── Input records
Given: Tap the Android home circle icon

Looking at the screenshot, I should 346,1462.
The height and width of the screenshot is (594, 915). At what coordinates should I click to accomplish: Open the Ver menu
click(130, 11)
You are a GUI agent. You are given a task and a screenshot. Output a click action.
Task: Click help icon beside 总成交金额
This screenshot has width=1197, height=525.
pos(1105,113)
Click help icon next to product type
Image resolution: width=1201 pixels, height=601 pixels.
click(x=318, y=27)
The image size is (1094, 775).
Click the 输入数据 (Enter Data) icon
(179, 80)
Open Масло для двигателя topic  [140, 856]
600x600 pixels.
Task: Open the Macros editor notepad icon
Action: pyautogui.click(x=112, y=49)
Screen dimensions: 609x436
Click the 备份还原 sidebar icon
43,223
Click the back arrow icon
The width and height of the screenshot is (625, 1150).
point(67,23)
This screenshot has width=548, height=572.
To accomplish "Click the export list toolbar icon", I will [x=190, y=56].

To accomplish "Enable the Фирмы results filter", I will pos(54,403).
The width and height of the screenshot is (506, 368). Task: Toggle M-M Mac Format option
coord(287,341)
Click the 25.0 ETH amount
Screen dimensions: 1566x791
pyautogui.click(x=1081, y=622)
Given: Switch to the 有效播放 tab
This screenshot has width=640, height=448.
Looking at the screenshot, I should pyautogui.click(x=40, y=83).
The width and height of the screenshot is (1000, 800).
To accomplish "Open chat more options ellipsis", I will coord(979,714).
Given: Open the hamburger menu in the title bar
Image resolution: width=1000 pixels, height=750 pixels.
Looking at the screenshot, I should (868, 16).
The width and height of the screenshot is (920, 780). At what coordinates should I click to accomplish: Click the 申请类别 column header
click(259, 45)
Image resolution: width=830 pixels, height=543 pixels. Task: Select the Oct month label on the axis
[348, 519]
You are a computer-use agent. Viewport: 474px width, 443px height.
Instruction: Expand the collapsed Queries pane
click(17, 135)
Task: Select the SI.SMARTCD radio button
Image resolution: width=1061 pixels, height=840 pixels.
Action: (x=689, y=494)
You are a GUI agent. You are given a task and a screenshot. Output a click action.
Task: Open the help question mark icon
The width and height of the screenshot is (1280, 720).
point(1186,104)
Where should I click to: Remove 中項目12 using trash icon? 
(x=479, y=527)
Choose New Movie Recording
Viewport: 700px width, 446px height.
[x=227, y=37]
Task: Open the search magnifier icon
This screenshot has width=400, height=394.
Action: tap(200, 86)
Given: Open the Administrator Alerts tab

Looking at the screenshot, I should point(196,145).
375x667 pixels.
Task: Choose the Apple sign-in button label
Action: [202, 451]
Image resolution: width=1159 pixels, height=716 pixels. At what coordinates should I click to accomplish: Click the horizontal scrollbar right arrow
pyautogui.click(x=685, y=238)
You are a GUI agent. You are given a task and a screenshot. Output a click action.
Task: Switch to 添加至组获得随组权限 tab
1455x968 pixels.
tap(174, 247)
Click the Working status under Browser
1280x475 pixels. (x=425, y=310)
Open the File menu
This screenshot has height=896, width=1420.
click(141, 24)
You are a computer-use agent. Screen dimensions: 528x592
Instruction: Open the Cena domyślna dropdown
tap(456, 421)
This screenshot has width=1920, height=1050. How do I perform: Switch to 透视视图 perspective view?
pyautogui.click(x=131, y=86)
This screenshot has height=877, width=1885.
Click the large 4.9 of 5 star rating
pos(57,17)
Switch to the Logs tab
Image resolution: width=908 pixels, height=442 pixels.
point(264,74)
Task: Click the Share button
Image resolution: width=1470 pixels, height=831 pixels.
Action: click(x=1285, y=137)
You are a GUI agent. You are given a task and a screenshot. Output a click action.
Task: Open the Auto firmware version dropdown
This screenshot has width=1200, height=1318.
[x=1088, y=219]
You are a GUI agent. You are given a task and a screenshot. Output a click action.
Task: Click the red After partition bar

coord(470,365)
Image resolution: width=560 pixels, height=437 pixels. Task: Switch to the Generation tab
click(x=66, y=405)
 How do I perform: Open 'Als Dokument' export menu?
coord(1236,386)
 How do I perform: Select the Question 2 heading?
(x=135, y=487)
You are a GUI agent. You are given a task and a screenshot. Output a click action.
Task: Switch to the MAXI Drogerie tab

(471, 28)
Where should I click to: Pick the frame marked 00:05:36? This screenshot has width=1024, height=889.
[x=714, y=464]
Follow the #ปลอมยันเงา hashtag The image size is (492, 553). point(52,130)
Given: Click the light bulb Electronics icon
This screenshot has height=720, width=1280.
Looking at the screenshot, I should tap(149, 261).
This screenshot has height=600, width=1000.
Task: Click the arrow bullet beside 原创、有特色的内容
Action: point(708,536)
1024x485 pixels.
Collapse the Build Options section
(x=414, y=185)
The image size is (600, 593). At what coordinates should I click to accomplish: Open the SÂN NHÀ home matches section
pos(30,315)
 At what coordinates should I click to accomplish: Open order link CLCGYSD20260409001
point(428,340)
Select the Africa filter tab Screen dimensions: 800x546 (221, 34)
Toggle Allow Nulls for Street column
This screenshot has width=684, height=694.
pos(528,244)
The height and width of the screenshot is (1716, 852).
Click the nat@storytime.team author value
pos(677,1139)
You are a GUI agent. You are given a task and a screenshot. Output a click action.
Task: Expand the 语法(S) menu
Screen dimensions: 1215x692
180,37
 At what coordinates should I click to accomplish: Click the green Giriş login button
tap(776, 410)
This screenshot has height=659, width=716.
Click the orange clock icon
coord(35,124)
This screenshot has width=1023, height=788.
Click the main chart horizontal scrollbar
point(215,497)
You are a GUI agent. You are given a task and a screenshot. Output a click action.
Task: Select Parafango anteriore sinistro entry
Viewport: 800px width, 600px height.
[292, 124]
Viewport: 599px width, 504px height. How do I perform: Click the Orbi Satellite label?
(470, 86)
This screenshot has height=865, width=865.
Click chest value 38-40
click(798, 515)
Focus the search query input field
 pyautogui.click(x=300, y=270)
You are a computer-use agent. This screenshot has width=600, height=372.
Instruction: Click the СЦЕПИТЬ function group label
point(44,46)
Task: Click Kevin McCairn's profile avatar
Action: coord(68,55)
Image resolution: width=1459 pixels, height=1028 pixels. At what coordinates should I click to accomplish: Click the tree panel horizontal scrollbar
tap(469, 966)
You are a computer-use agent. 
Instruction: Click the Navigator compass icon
────
» Task directions
Taking the lines above, repeat exactly those from the line that contains "Click the 输入数据 (Enter Data) icon" through the line that contains "Given: Switch to the 有效播放 tab", and both of those lines as well. Include nothing else.

» Result of the exercise
Click the 输入数据 (Enter Data) icon
(179, 80)
Open Масло для двигателя topic  [140, 856]
600x600 pixels.
Task: Open the Macros editor notepad icon
Action: pyautogui.click(x=112, y=49)
Screen dimensions: 609x436
Click the 备份还原 sidebar icon
43,223
Click the back arrow icon
The width and height of the screenshot is (625, 1150).
point(67,23)
This screenshot has width=548, height=572.
To accomplish "Click the export list toolbar icon", I will [x=190, y=56].

To accomplish "Enable the Фирмы results filter", I will pos(54,403).
The width and height of the screenshot is (506, 368). Task: Toggle M-M Mac Format option
coord(287,341)
Click the 25.0 ETH amount
Screen dimensions: 1566x791
pyautogui.click(x=1081, y=622)
Given: Switch to the 有效播放 tab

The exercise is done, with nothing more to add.